• _Recorded information_:
══════════

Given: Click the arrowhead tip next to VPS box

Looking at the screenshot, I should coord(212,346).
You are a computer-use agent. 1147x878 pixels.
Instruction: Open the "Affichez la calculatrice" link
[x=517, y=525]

══════════

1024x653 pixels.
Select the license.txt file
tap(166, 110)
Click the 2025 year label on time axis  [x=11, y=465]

══════════

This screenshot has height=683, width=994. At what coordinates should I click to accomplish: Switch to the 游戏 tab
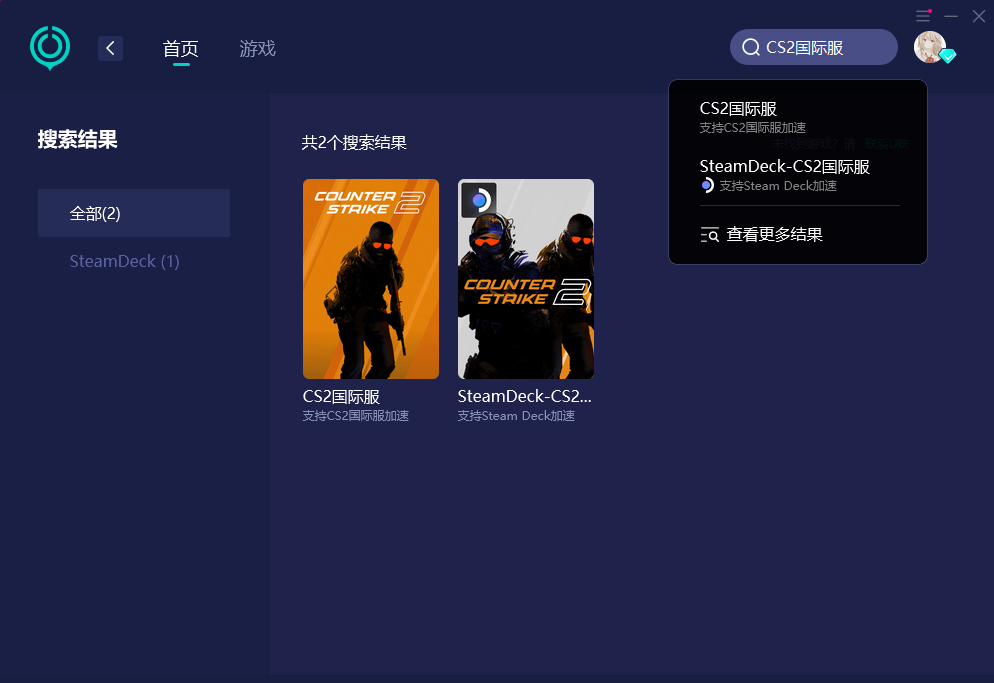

══════════

Please show every line above that includes the word "pixels".

You are a computer-use agent. 1147x878 pixels.
1024x653 pixels.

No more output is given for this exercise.